One of the prevailing business strategies of the era was to give away your product or service. Get market share fast. It didn’t matter if you were generating revenue; the key was customer acquisition. First to market wins, profits will come later was the attitude pushed by the venture capitalists, and thus adopted by the entrepreneurs. Again, like everybody else in the game, I would acquire customers without regard to profitability. Just get another client on board and issue the press release. The idea of going to another tech event and seeing the same people without a new round of big news was something I dreaded.

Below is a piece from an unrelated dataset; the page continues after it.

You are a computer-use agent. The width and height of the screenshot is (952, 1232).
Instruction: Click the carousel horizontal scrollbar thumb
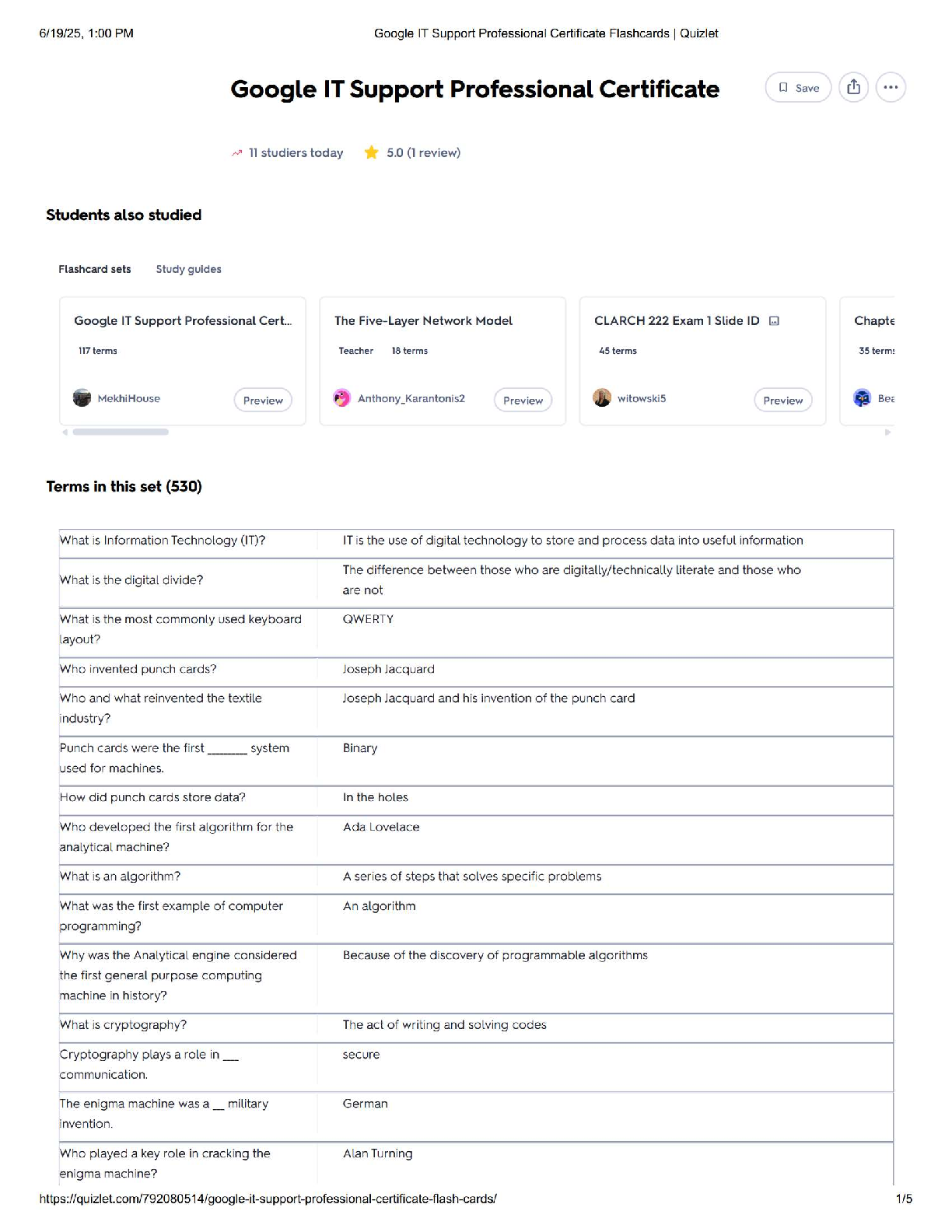click(x=121, y=432)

Round after round of venture money would prop up companies, giving them a false sense of success. I recall several conversations I had at Internet conferences and venture capital fairs where the entrepreneurs or funders would brag about their burn rates as if it was a measure of success. Others would brag about their employee count or latest round of funding. Seldom did you ever hear someone talking about real revenue, and almost never did the conversation venture into the world of profit.
The book Burn Rate by Michael Wolff was one of the tech reads at the time. I recall reading it and recognizing that I attended some of the very same conferences Wolff was writing about. It was at this point that I began to realize the irrational behavior that was taking place.
As the son of a traditional banker, I was raised to be fiscally conservative. As an economics major, I learned every market has cycles and is supported by rational expectations. The valuations that companies were fetching and using to go public were supported by exuberance, and not solid business and financial fundamentals. The day of reckoning would come.
The bubble popped in March of 2000 and the era began to deflate. Funding dried up for many companies. Internet firms moved to slash their burn rates as quickly as possible. Visions of employees becoming millionaires from their stock options began to dissolve.
Fortunately, for me and those of us at ApplyYourself, this was not the end, but rather our turning point. It was our time to refocus and get down to real business, the business we should have been doing from the beginning.